Hence we have retained the previous subdivision of Part B into four chapters.
Chapter 9 is self-contained and completely independent of Chaps. 7 and 8. Thus, Part B
consists of two large
independent
units, namely, Linear Algebra (Chaps. 7, 8) and Vector
Calculus (Chaps. 9, 10). Chapter 10 depends on Chap. 9, mainly because of the occurrence
of div and curl (defined in Chap. 9) in the Gauss and Stokes theorems in Chap. 10.
CHAPTER 7
Linear Algebra: Matrices, Vectors,
Determinants. Linear Systems
Changes
The order of the material in this chapter and its subdivision into sections has been retained,
but various local changes have been made to increase the usefulness of this chapter for
applications, in particular:
1.
The beginning, which was somewhat slow by modern standards, has been
streamlined, so that the student will see
applications
to linear systems of equations
much earlier.
2.
A reference section (Sec. 7.6) on second- and third-order determinants has been
included for easier access from other parts of the book.

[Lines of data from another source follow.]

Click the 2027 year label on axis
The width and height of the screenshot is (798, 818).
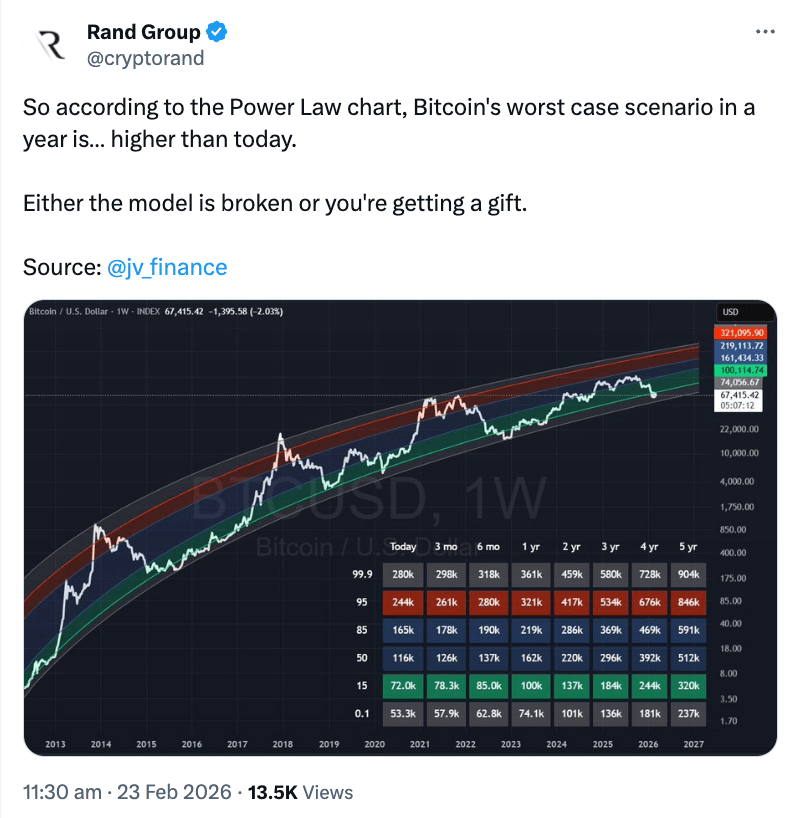tap(694, 744)
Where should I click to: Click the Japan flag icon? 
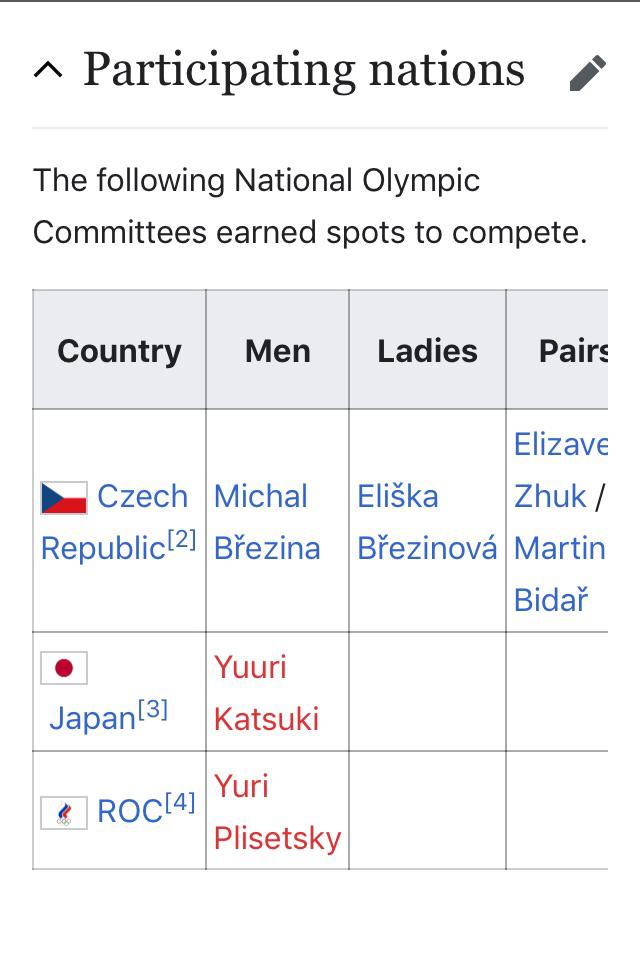[x=63, y=666]
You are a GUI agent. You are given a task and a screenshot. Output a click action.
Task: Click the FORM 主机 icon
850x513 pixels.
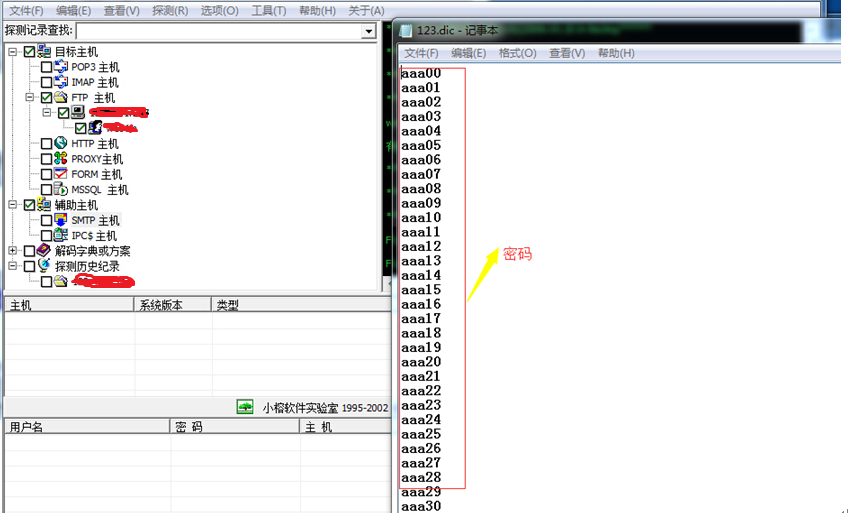coord(61,174)
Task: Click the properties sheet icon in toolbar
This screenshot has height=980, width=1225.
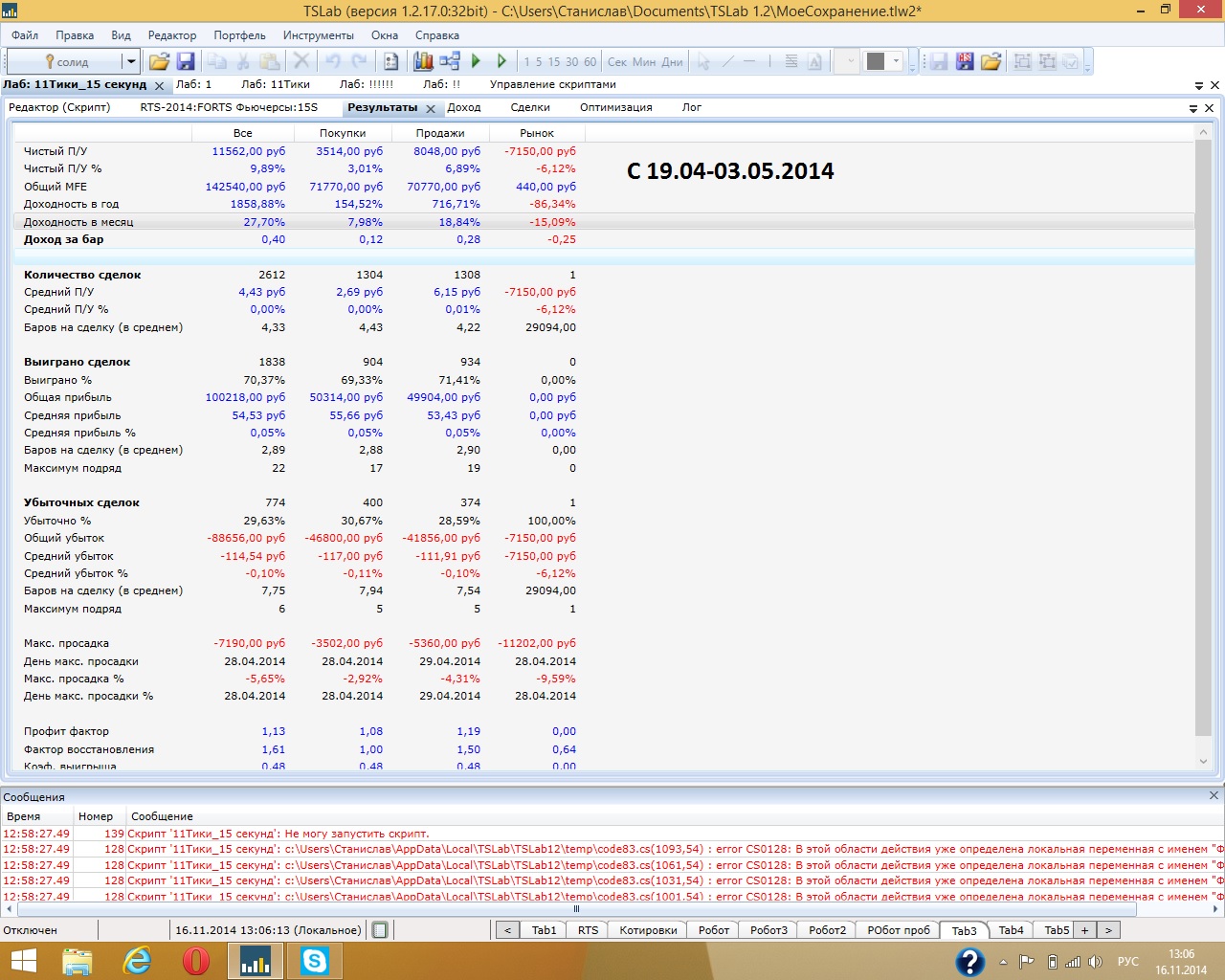Action: coord(391,62)
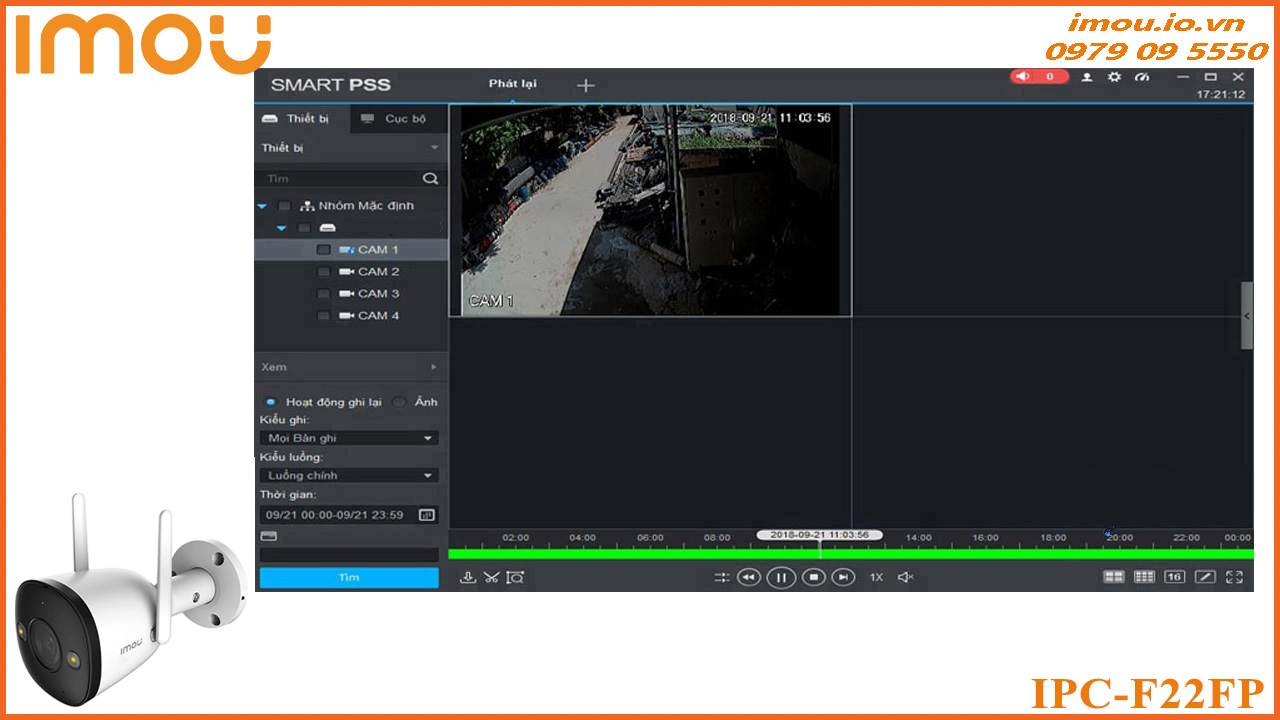1280x720 pixels.
Task: Select the export/download recording icon
Action: (x=468, y=577)
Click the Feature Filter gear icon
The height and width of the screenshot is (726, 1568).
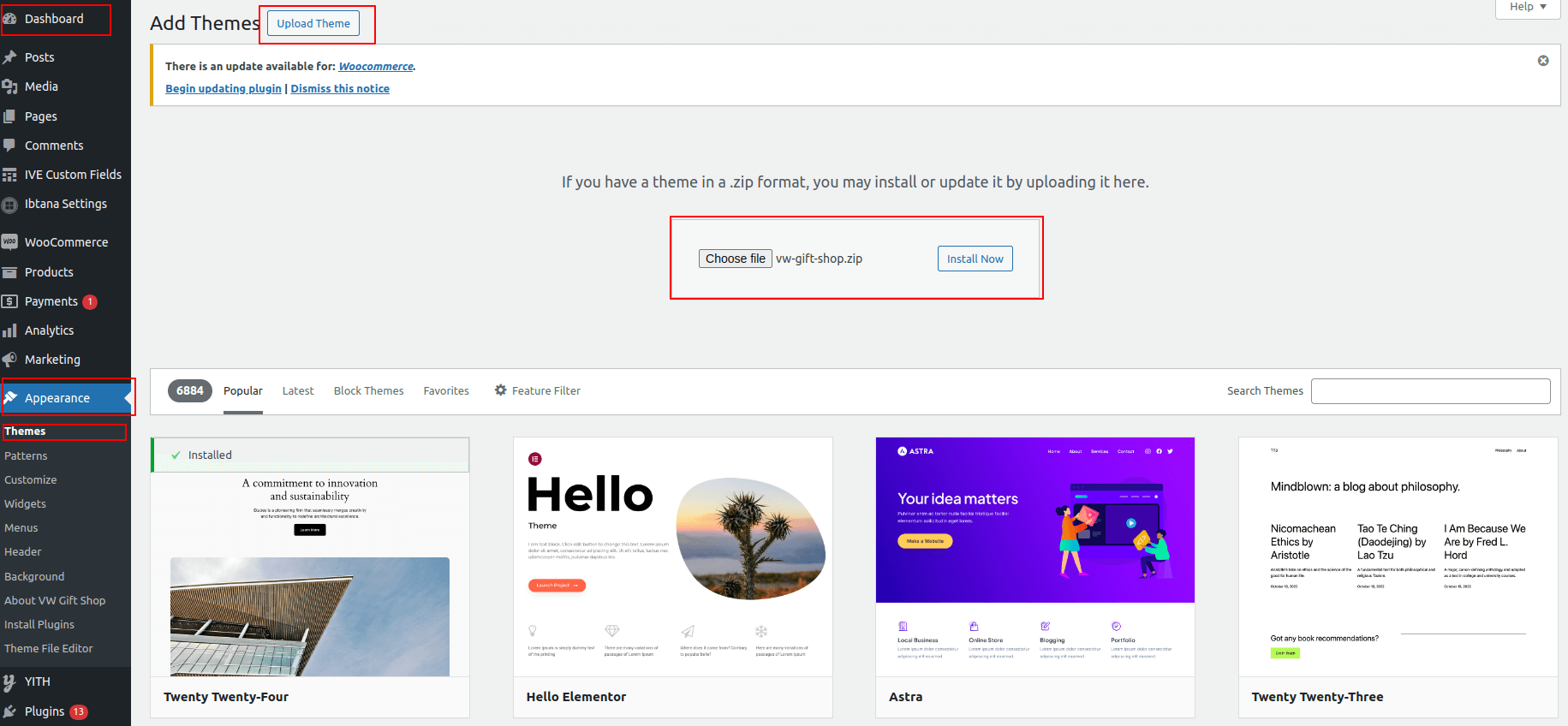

SECTION 7.1. Matrices, Vectors: Addition and Scalar Multiplication,
page 272
Purpose.
Explanation of the basic concepts. Explanation of the two basic matrix
operations. The latter derive their importance from their use in defining vector spaces, a
fact that should perhaps not be mentioned at this early stage. Its systematic discussion
follows in Sec. 7.4, where it will fit nicely into the flow of thoughts and ideas.
Main Content, Important Concepts
Matrix, square matrix, main diagonal
Double subscript notation
Row vector, column vector, transposition
Equality of matrices
Matrix addition
Scalar multiplication (multiplication of a matrix by a scalar)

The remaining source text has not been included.